ACTION ITEM
The complete data, repeated exactly, should form your response.

(Dataset entries)
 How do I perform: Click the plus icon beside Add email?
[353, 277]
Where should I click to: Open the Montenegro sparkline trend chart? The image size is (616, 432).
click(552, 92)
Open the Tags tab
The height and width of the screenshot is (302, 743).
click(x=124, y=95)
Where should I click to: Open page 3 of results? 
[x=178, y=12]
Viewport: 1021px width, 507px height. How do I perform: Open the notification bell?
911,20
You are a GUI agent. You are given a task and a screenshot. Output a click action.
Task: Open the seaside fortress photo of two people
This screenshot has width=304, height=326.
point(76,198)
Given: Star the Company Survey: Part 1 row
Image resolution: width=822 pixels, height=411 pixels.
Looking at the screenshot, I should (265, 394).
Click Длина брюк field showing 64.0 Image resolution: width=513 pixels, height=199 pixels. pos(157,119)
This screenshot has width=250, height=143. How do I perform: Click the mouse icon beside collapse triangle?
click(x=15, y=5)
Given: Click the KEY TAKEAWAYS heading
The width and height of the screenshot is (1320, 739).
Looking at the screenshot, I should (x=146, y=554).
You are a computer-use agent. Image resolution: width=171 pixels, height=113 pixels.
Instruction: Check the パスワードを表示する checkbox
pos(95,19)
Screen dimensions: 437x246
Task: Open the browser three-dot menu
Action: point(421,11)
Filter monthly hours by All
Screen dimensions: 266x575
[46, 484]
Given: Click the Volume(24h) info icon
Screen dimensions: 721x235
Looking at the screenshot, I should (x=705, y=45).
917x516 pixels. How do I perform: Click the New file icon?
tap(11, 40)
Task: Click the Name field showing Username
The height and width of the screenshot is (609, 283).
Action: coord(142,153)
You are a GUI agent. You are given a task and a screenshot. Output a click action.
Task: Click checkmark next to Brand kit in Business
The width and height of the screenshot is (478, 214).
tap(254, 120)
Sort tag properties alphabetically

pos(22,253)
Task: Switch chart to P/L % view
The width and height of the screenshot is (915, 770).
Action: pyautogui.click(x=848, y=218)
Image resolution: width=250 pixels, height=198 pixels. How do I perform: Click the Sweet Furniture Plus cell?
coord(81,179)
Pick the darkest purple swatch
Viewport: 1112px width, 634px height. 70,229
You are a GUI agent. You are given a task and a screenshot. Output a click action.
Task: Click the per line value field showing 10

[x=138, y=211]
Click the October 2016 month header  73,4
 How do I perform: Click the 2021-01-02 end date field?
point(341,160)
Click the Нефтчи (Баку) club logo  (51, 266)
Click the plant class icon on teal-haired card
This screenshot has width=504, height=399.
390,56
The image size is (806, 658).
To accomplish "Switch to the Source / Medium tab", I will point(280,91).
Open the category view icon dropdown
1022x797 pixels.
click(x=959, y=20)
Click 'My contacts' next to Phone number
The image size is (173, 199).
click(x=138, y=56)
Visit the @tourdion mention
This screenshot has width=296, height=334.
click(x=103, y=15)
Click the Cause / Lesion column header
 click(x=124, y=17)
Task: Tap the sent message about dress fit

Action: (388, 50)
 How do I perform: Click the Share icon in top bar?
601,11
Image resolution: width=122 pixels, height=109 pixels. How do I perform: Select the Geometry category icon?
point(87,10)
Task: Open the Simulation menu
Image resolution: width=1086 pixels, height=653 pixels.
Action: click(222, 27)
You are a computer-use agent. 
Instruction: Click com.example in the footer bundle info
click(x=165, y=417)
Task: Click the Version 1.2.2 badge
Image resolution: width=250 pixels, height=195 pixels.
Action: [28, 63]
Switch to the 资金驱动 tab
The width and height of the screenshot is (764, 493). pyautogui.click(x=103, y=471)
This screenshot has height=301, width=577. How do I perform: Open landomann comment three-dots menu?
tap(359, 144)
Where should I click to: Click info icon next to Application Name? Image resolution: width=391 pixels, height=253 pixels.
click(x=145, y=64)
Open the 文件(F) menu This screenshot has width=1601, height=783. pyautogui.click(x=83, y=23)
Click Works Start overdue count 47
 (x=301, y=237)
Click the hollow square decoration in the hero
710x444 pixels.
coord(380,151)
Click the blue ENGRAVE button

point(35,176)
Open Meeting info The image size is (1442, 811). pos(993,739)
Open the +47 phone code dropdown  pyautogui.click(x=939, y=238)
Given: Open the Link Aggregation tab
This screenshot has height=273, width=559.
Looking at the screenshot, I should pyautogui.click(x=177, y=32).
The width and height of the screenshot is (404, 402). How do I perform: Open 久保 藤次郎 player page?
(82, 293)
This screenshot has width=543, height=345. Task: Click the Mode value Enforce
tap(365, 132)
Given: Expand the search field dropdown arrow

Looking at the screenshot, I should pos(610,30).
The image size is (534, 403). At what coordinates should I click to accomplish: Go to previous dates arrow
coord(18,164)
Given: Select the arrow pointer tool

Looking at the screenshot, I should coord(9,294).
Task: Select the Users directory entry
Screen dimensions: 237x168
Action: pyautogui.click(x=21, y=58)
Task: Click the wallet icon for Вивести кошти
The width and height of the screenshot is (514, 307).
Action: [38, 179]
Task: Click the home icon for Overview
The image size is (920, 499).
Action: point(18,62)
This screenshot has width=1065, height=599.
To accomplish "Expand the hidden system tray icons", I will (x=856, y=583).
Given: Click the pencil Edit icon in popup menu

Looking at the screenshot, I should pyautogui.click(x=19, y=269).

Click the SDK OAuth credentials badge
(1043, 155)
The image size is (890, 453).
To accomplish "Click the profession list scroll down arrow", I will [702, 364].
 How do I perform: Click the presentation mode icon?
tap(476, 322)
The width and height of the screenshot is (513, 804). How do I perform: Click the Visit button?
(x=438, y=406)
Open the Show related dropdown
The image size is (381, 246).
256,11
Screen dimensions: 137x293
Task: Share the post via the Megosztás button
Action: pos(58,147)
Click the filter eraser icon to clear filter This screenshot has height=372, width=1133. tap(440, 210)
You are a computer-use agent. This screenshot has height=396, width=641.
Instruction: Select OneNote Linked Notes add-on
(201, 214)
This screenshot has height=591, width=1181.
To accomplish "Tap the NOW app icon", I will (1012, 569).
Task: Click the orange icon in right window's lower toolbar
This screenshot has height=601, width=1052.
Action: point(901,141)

ANSWER TO THIS TASK
 How do I perform: Click the plus icon beside Add email?
[353, 277]
Where should I click to: Open the Montenegro sparkline trend chart? The image size is (616, 432).
click(552, 92)
Open the Tags tab
The height and width of the screenshot is (302, 743).
click(x=124, y=95)
Where should I click to: Open page 3 of results? 
[x=178, y=12]
Viewport: 1021px width, 507px height. How do I perform: Open the notification bell?
911,20
You are a GUI agent. You are given a task and a screenshot. Output a click action.
Task: Open the seaside fortress photo of two people
This screenshot has width=304, height=326.
point(76,198)
Given: Star the Company Survey: Part 1 row
Image resolution: width=822 pixels, height=411 pixels.
Looking at the screenshot, I should (265, 394).
Click Длина брюк field showing 64.0 Image resolution: width=513 pixels, height=199 pixels. pos(157,119)
This screenshot has width=250, height=143. How do I perform: Click the mouse icon beside collapse triangle?
click(x=15, y=5)
Given: Click the KEY TAKEAWAYS heading
The width and height of the screenshot is (1320, 739).
Looking at the screenshot, I should (x=146, y=554).
You are a computer-use agent. Image resolution: width=171 pixels, height=113 pixels.
Instruction: Check the パスワードを表示する checkbox
pos(95,19)
Screen dimensions: 437x246
Task: Open the browser three-dot menu
Action: point(421,11)
Filter monthly hours by All
Screen dimensions: 266x575
[46, 484]
Given: Click the Volume(24h) info icon
Screen dimensions: 721x235
Looking at the screenshot, I should (x=705, y=45).
917x516 pixels. How do I perform: Click the New file icon?
tap(11, 40)
Task: Click the Name field showing Username
The height and width of the screenshot is (609, 283).
Action: coord(142,153)
You are a GUI agent. You are given a task and a screenshot. Output a click action.
Task: Click checkmark next to Brand kit in Business
The width and height of the screenshot is (478, 214).
tap(254, 120)
Sort tag properties alphabetically

pos(22,253)
Task: Switch chart to P/L % view
The width and height of the screenshot is (915, 770).
Action: pyautogui.click(x=848, y=218)
Image resolution: width=250 pixels, height=198 pixels. How do I perform: Click the Sweet Furniture Plus cell?
coord(81,179)
Pick the darkest purple swatch
Viewport: 1112px width, 634px height. 70,229
You are a GUI agent. You are given a task and a screenshot. Output a click action.
Task: Click the per line value field showing 10

[x=138, y=211]
Click the October 2016 month header  73,4
 How do I perform: Click the 2021-01-02 end date field?
point(341,160)
Click the Нефтчи (Баку) club logo  (51, 266)
Click the plant class icon on teal-haired card
This screenshot has width=504, height=399.
390,56
The image size is (806, 658).
To accomplish "Switch to the Source / Medium tab", I will point(280,91).
Open the category view icon dropdown
1022x797 pixels.
click(x=959, y=20)
Click 'My contacts' next to Phone number
The image size is (173, 199).
click(x=138, y=56)
Visit the @tourdion mention
This screenshot has width=296, height=334.
click(x=103, y=15)
Click the Cause / Lesion column header
 click(x=124, y=17)
Task: Tap the sent message about dress fit

Action: (388, 50)
 How do I perform: Click the Share icon in top bar?
601,11
Image resolution: width=122 pixels, height=109 pixels. How do I perform: Select the Geometry category icon?
point(87,10)
Task: Open the Simulation menu
Image resolution: width=1086 pixels, height=653 pixels.
Action: click(222, 27)
You are a computer-use agent. 
Instruction: Click com.example in the footer bundle info
click(x=165, y=417)
Task: Click the Version 1.2.2 badge
Image resolution: width=250 pixels, height=195 pixels.
Action: [28, 63]
Switch to the 资金驱动 tab
The width and height of the screenshot is (764, 493). pyautogui.click(x=103, y=471)
This screenshot has height=301, width=577. How do I perform: Open landomann comment three-dots menu?
tap(359, 144)
Where should I click to: Click info icon next to Application Name? Image resolution: width=391 pixels, height=253 pixels.
click(x=145, y=64)
Open the 文件(F) menu This screenshot has width=1601, height=783. pyautogui.click(x=83, y=23)
Click Works Start overdue count 47
 (x=301, y=237)
Click the hollow square decoration in the hero
710x444 pixels.
coord(380,151)
Click the blue ENGRAVE button

point(35,176)
Open Meeting info The image size is (1442, 811). pos(993,739)
Open the +47 phone code dropdown  pyautogui.click(x=939, y=238)
Given: Open the Link Aggregation tab
This screenshot has height=273, width=559.
Looking at the screenshot, I should pyautogui.click(x=177, y=32).
The width and height of the screenshot is (404, 402). How do I perform: Open 久保 藤次郎 player page?
(82, 293)
This screenshot has width=543, height=345. Task: Click the Mode value Enforce
tap(365, 132)
Given: Expand the search field dropdown arrow

Looking at the screenshot, I should pos(610,30).
The image size is (534, 403). At what coordinates should I click to accomplish: Go to previous dates arrow
coord(18,164)
Given: Select the arrow pointer tool

Looking at the screenshot, I should coord(9,294).
Task: Select the Users directory entry
Screen dimensions: 237x168
Action: pyautogui.click(x=21, y=58)
Task: Click the wallet icon for Вивести кошти
The width and height of the screenshot is (514, 307).
Action: [38, 179]
Task: Click the home icon for Overview
The image size is (920, 499).
Action: point(18,62)
This screenshot has width=1065, height=599.
To accomplish "Expand the hidden system tray icons", I will (x=856, y=583).
Given: Click the pencil Edit icon in popup menu

Looking at the screenshot, I should pyautogui.click(x=19, y=269).

Click the SDK OAuth credentials badge
(1043, 155)
The image size is (890, 453).
To accomplish "Click the profession list scroll down arrow", I will [702, 364].
 How do I perform: Click the presentation mode icon?
tap(476, 322)
The width and height of the screenshot is (513, 804). How do I perform: Click the Visit button?
(x=438, y=406)
Open the Show related dropdown
The image size is (381, 246).
256,11
Screen dimensions: 137x293
Task: Share the post via the Megosztás button
Action: pos(58,147)
Click the filter eraser icon to clear filter This screenshot has height=372, width=1133. tap(440, 210)
You are a computer-use agent. This screenshot has height=396, width=641.
Instruction: Select OneNote Linked Notes add-on
(201, 214)
This screenshot has height=591, width=1181.
To accomplish "Tap the NOW app icon", I will (1012, 569).
Task: Click the orange icon in right window's lower toolbar
This screenshot has height=601, width=1052.
Action: point(901,141)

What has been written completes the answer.